Civil citations of $125 will be issued to motorists caught passing school buses, with a percentage of the fines paid through the program going to the county for public safety purposes, county Purchasing Director Karen Luther told the commissioners.

Mullendore said there will be no points associated with tickets generated by the cameras. The sheriff’s office will be able to directly monitor the system and issue citations for passing buses carrying school students, regardless of whether they are owned by the county or a contractor, he said.

The cameras, which will capture still photos as well as video, were tested in a pilot program earlier this year, Mullendore said.

“From the pilot program, we were able to see the vehicle prior to passing the bus, and as it passed the bus, clearly able to identify the tags off the vehicle,” he said.

Mullendore said the pilot program was an “eye-opening experience.”

“There were quite a few violations,” he said.

For the past three years, the county school system has participated in a national one-day survey, which serves as a measuring rod for the number of stop-arm violators on any given day, WCPS Transportation Director Barbara Scotto said.

On Feb. 10, 126 county school bus drivers noted 88 violations of the law, according to The Herald-Mail’s archives.
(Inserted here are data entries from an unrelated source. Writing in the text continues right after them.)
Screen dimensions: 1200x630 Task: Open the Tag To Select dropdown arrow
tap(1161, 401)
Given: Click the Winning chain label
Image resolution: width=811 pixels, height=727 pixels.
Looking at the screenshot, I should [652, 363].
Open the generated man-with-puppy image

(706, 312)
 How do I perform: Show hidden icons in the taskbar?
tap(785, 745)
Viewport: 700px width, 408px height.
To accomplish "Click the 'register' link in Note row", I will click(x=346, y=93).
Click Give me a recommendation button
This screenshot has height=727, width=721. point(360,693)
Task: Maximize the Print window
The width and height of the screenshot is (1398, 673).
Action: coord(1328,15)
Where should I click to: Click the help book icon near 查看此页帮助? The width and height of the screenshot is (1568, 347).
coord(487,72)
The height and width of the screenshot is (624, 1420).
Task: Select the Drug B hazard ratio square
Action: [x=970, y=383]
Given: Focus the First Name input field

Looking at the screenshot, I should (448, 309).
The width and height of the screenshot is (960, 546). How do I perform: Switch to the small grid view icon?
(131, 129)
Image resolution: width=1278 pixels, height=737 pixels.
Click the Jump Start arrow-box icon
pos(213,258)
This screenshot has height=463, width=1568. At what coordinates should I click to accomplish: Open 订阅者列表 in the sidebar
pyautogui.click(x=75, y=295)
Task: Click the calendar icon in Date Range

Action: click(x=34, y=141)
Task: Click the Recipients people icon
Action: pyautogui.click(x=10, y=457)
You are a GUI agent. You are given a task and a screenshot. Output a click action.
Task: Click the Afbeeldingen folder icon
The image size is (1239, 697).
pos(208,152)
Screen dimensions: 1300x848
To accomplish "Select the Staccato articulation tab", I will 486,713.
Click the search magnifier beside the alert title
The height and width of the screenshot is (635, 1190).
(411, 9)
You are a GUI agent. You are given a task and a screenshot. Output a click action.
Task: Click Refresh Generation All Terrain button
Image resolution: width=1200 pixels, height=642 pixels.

“It is scary,” Scotto said. “It’s a huge safety issue when you talk about students that are potentially crossing the road to get onto a school bus, and you have someone who is going to run through those lights.”

Maugans Avenue has been one trouble spot identified in the past, according to Mullendore, who said people must stop in both directions due to the absence of a physical divider between opposing lanes of travel.

Signs have been posted on both ends of Maugans Avenue, but people are still passing stopped school buses, Mullendore said.

“We’re just trying to prevent our kids from getting hit as they exit from or enter onto the school buses,” he said.

The county will receive 25 percent of revenues from tickets paid through the first year of operation, 40 percent in the second year and 50 percent during the third through fifth years, Mullendore said.

Luther said the contract with American Traffic Solutions is for “turnkey services,” with no startup contributions required by the county. The contract includes an optional five-year renewal upon completion of the first term.

With the commissioners’ approval, Washington County becomes the second jurisdiction in Maryland to institute a camera stop-arm enforcement program, joining Frederick County, Scotto said.

Mullendore said several other localities are in the process of starting their own programs, including Charles and Montgomery counties.

Scotto said the program not only marks a structured system for catching and ticketing violators, but also as a means to launch a “huge PR campaign” to help educate motorists and the general public about the law.

At one location during the pilot program, flagmen at a construction site were seen on camera waving drivers around a stopped bus, illustrating the need for more education, Luther told the commissioners.

“We are very, very fortunate that (school bus) drivers educate their kids, and they wait and signal them when it’s safe to cross,” Scotto said. “But there are some close calls.”